Construction of core-shell ZnO@ZnO/FeNi microrods with improved impedance matching and electromagnetic wave absorption performance

Abstract

Functional core-shell heterostructure, which can integrate the characteristics of multiple components to achieve synergistic effects, have been widely explored in electromagnetic wave (EMW) absorption materials. In this work, core-shell ZnO@ZnO/FeNi microrods (MRs) derived from ZnO@ZnFeNi hydroxide (ZnFeNi OH) are prepared by a simple hydrothermal reaction and subsequent pyrolysis process. The introduction of FeNi alloy helps to optimize the impedance matching of ZnO, thus improving the EMW absorption performance.
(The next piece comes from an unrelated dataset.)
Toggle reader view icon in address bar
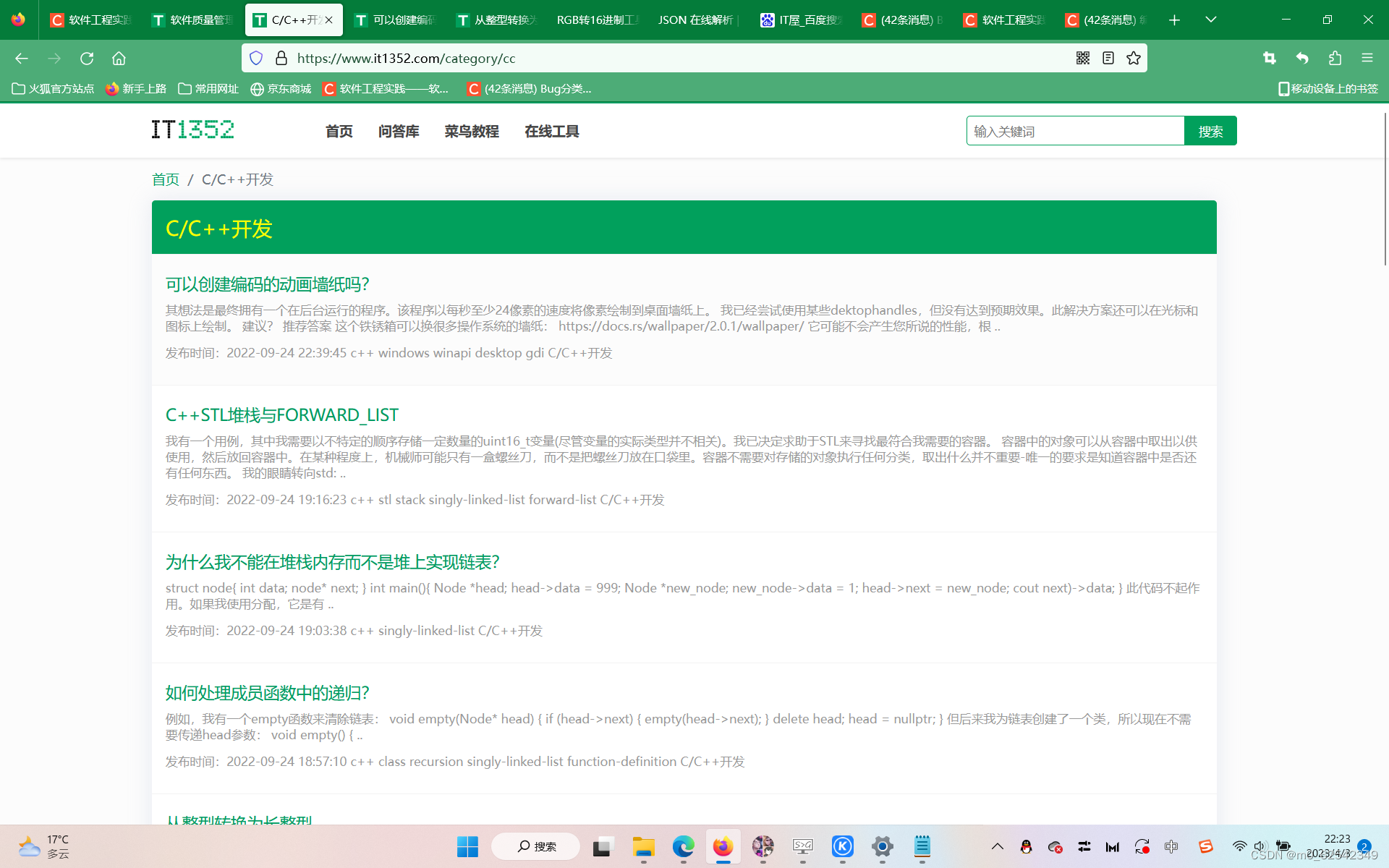Screen dimensions: 1389x868 (1108, 58)
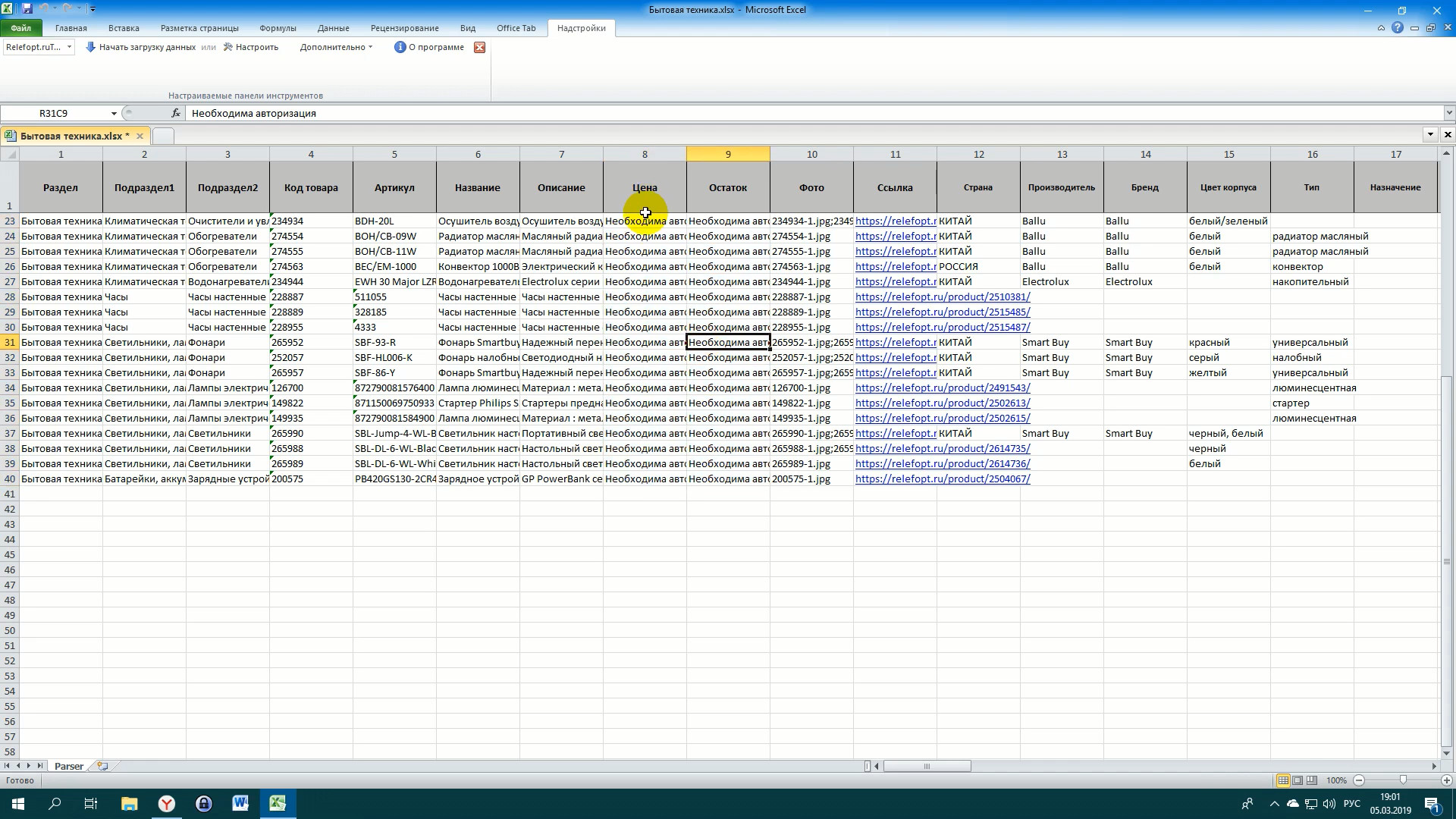The image size is (1456, 819).
Task: Click the О программе info icon
Action: [x=400, y=47]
The different impedance matching properties of core-shell ZnO@ZnO/FeNi MRs are realized by adjusting the ZnO/FeNi shell thickness by changing the hydrothermal reaction time. When the hydrothermal time is 10 h, the core-shell ZnO@ZnO/FeNi MRs supplies the optimal EMW absorption performance with the minimum reflection loss of −53.7 dB and the widest absorption bandwidth of 5.3 GHz at a filler content of 33%. The synergistic effect of ZnO–FeNi interfacial polarization and the strong dielectric-magnetic loss are responsible for its superior EMW absorption performance. This work provides a valuable strategy for constructing core-shell dielectric@ magnetic composites to obtained high efficiency absorber.